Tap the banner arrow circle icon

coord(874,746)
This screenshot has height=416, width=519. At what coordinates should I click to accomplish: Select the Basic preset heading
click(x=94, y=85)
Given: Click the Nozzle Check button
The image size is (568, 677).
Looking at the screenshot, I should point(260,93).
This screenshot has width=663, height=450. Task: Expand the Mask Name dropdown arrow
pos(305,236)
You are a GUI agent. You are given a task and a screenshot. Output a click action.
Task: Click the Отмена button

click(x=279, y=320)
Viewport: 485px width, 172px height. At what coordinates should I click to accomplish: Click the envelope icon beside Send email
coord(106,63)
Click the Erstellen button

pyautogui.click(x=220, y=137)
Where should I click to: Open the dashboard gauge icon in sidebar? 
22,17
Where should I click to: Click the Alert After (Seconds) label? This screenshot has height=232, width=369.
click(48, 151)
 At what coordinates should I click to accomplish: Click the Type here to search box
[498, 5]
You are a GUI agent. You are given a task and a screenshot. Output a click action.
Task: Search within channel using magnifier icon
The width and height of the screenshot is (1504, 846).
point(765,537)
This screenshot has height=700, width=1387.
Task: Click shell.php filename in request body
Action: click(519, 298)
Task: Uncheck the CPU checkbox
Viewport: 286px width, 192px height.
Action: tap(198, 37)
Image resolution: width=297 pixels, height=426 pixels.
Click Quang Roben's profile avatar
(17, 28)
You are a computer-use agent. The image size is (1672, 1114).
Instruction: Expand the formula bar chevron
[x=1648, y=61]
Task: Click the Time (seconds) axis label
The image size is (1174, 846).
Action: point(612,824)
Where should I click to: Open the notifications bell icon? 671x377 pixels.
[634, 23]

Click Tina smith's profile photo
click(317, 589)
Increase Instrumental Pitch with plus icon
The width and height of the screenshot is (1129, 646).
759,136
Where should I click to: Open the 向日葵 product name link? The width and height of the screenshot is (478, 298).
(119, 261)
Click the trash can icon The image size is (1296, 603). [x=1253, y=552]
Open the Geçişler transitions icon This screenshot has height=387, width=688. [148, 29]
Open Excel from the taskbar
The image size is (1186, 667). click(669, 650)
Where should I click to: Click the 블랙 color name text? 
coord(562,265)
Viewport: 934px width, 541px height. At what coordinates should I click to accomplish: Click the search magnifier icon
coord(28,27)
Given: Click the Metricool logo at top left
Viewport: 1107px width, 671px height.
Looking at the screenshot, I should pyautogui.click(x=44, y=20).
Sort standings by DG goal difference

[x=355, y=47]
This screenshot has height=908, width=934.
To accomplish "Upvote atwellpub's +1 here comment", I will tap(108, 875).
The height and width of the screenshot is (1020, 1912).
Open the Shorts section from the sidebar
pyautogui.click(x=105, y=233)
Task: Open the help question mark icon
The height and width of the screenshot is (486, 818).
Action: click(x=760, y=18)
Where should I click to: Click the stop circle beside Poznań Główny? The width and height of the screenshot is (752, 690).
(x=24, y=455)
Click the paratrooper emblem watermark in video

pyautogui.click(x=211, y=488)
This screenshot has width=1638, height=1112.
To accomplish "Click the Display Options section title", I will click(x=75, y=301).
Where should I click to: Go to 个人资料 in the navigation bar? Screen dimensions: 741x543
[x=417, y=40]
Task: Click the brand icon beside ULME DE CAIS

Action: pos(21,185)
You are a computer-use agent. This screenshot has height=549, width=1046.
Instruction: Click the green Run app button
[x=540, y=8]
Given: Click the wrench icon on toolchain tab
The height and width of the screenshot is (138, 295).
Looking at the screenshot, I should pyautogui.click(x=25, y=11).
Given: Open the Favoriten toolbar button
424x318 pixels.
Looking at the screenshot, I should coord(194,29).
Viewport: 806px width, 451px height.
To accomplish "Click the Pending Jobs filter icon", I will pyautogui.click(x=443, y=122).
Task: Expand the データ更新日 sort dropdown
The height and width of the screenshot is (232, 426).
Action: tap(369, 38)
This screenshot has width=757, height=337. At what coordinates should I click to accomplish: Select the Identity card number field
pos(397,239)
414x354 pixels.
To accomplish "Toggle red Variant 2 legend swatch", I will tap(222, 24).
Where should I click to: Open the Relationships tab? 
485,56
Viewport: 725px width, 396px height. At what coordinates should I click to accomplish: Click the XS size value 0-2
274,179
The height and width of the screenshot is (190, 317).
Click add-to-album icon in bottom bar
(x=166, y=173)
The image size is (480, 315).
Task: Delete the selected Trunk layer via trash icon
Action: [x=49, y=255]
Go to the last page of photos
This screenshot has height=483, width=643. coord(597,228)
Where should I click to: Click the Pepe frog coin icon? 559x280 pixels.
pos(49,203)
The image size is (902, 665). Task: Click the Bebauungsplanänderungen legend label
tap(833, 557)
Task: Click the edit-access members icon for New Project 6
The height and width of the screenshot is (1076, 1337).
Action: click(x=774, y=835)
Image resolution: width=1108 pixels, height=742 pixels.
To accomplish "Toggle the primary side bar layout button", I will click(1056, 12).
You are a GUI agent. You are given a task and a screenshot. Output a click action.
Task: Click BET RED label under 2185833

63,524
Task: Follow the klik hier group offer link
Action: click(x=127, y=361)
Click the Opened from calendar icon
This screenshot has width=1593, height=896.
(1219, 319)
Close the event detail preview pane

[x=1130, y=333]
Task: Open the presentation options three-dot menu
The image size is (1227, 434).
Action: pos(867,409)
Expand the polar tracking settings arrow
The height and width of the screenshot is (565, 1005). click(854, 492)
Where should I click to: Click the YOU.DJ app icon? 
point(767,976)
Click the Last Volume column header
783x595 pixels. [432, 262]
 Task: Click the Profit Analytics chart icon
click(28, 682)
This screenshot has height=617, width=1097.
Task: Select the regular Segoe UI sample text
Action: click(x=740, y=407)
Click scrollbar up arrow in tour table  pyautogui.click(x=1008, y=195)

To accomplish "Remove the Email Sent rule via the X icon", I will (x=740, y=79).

> _Prompt_: Output the lines of the listing from the one containing "Given: Click the wrench icon on toolchain tab" through the one containing "Looking at the screenshot, I should coord(194,29).", both included, as a Markdown table with the columns Row and Line. Number each row and skip any blank lines.

> _Answer to the exercise_:
| Row | Line |
|---|---|
| 1 | Given: Click the wrench icon on toolchain tab |
| 2 | The height and width of the screenshot is (138, 295). |
| 3 | Looking at the screenshot, I should pyautogui.click(x=25, y=11). |
| 4 | Given: Open the Favoriten toolbar button |
| 5 | 424x318 pixels. |
| 6 | Looking at the screenshot, I should coord(194,29). |